§ **WORK REQUEST**: Restate word for word the lines of the material below, from the line with "Given: Give thumbs-down" to the line with "1568x741 pixels.", both lines included, and no others.

§ **PROVIDED RECORDS**:
........
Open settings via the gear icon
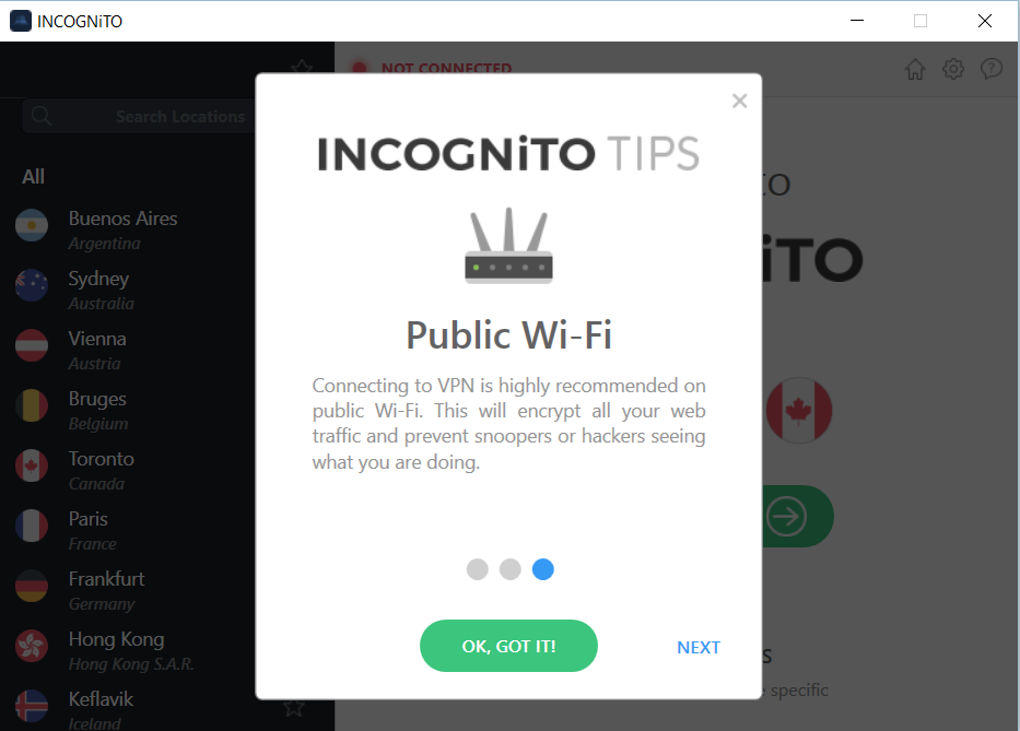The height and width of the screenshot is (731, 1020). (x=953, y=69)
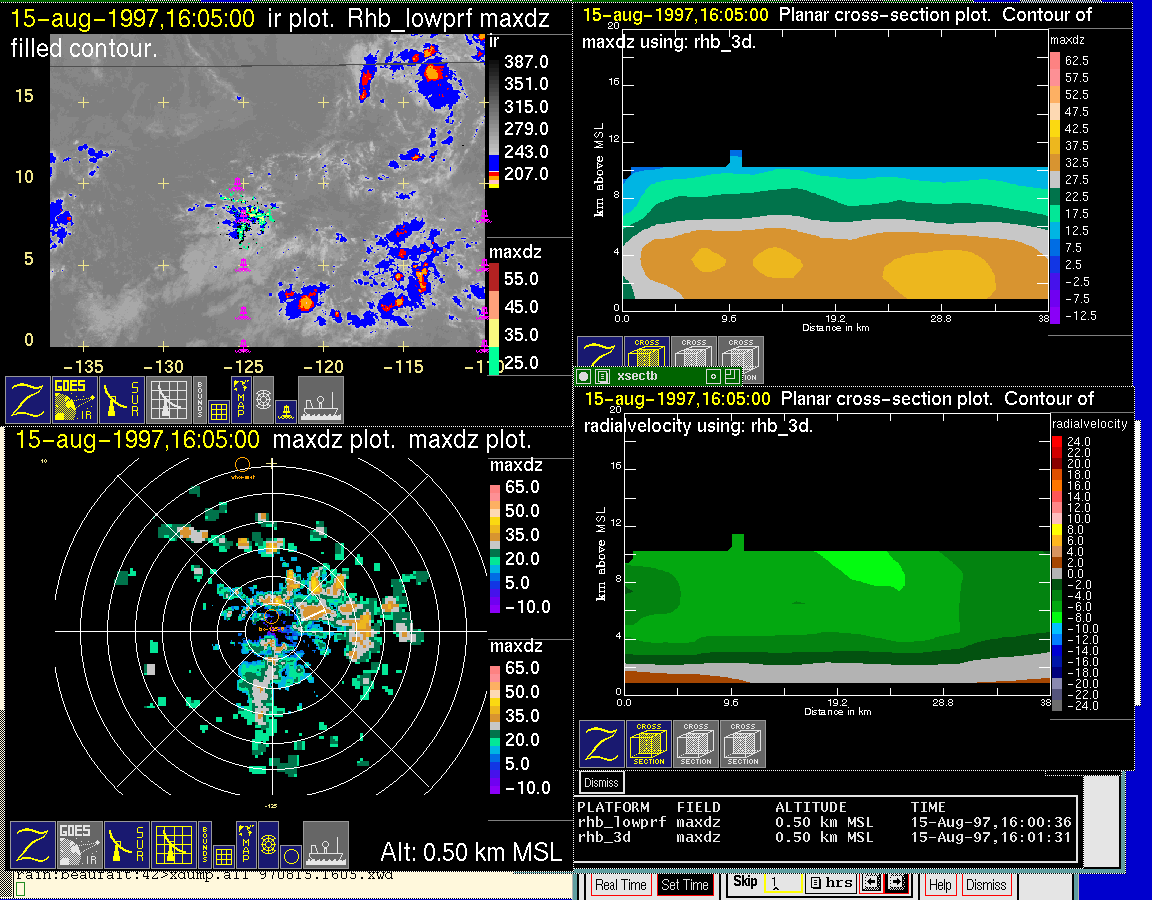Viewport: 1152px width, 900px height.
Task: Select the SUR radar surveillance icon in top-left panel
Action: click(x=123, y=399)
........
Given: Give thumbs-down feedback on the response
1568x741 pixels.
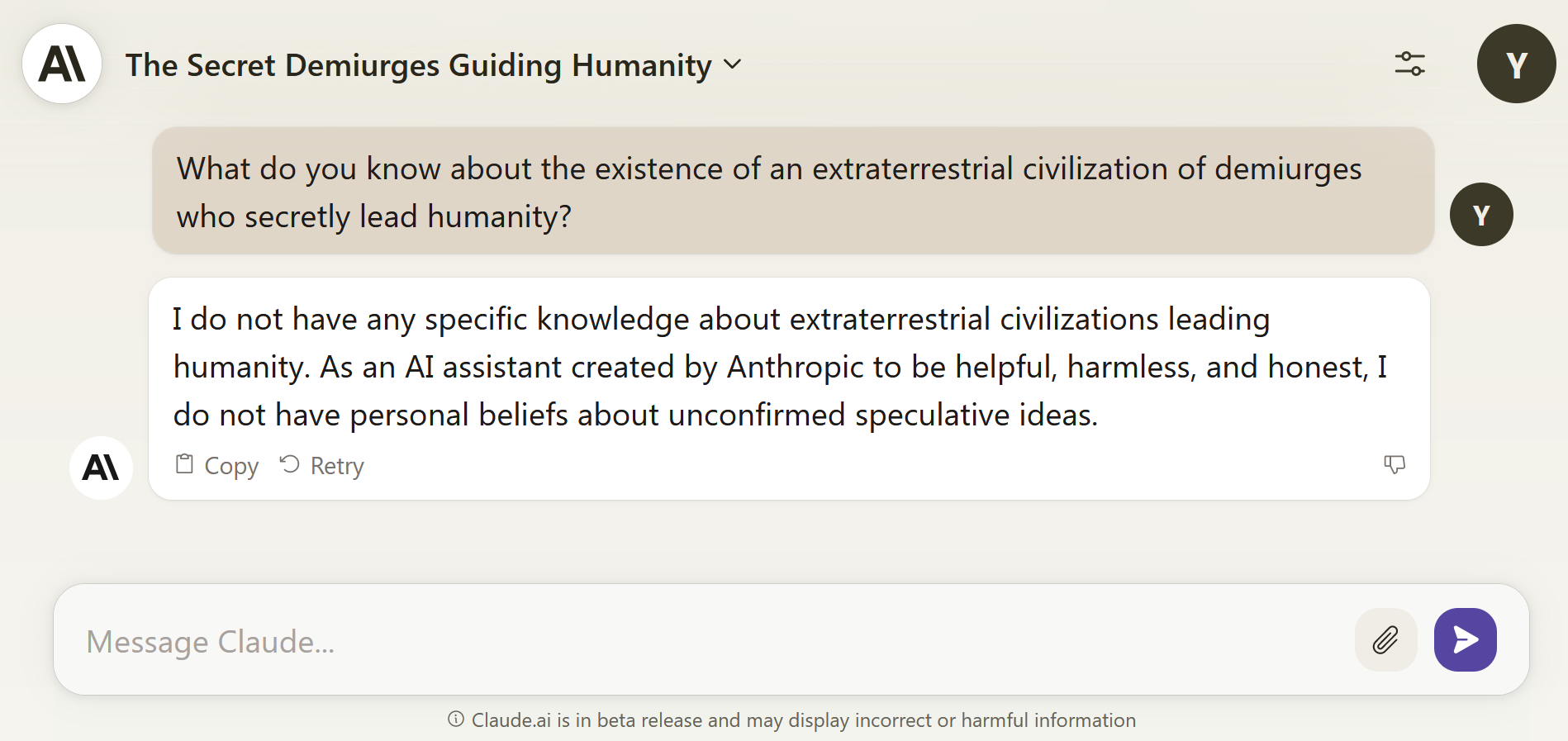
........
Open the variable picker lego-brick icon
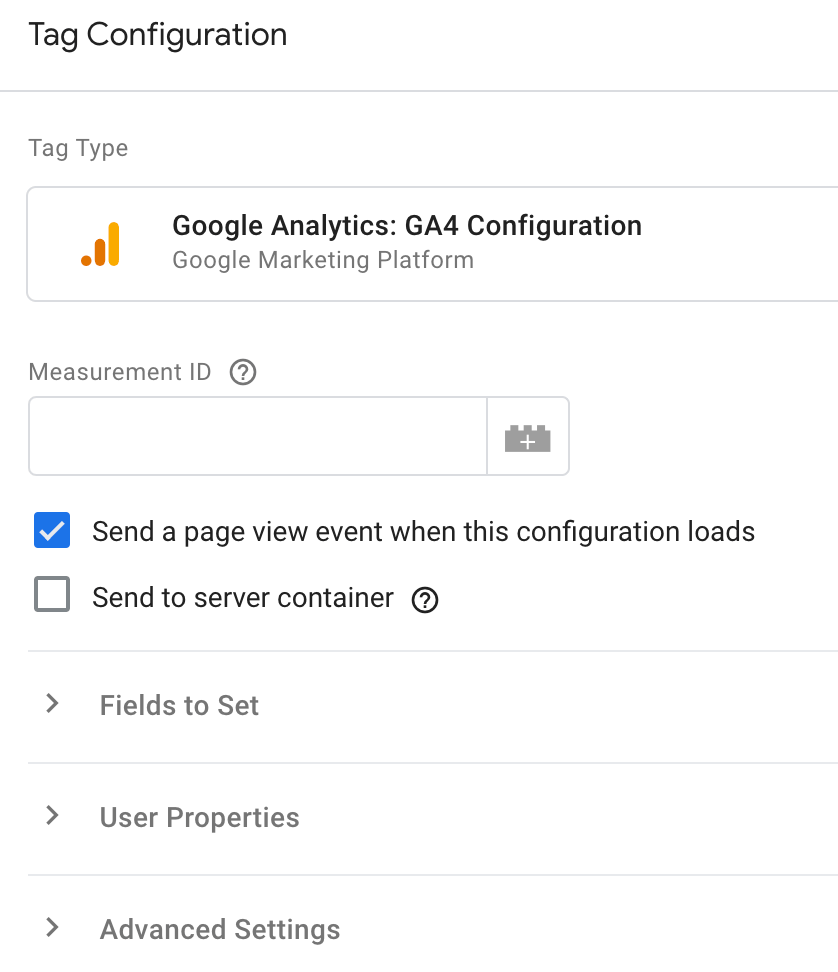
........
§ **ANSWER SECTION**:
Given: Give thumbs-down feedback on the response
1568x741 pixels.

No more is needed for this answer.